=== DATA FOR ANALYSIS ===

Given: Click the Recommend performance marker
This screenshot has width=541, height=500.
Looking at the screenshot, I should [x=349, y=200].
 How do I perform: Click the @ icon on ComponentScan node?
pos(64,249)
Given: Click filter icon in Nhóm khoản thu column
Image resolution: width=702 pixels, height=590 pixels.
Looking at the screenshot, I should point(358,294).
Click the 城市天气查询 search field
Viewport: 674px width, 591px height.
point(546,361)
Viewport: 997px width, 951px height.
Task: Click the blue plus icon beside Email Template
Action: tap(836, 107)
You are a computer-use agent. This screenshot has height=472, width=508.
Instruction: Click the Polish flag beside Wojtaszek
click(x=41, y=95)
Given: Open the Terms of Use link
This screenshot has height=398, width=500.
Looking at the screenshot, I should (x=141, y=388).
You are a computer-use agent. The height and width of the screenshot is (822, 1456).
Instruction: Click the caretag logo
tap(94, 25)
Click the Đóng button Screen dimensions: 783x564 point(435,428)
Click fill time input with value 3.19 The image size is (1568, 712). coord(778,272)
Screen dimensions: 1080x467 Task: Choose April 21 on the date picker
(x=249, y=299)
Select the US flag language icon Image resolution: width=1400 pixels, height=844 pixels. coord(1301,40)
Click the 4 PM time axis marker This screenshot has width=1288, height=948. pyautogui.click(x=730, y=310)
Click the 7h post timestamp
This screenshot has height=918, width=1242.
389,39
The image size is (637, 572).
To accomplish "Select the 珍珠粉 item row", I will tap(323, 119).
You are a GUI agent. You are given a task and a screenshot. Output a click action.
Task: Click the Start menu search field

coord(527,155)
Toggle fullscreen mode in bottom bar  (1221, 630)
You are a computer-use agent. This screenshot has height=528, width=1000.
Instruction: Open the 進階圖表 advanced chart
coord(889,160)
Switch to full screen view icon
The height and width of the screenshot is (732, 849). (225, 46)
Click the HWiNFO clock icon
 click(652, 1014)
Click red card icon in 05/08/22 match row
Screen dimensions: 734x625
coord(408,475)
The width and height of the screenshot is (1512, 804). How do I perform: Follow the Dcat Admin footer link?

===

Only the lines with the string "Select" are wanted; pick them out of the records above and copy them.

**RESULT**
Select the US flag language icon Image resolution: width=1400 pixels, height=844 pixels. coord(1301,40)
To accomplish "Select the 珍珠粉 item row", I will tap(323, 119).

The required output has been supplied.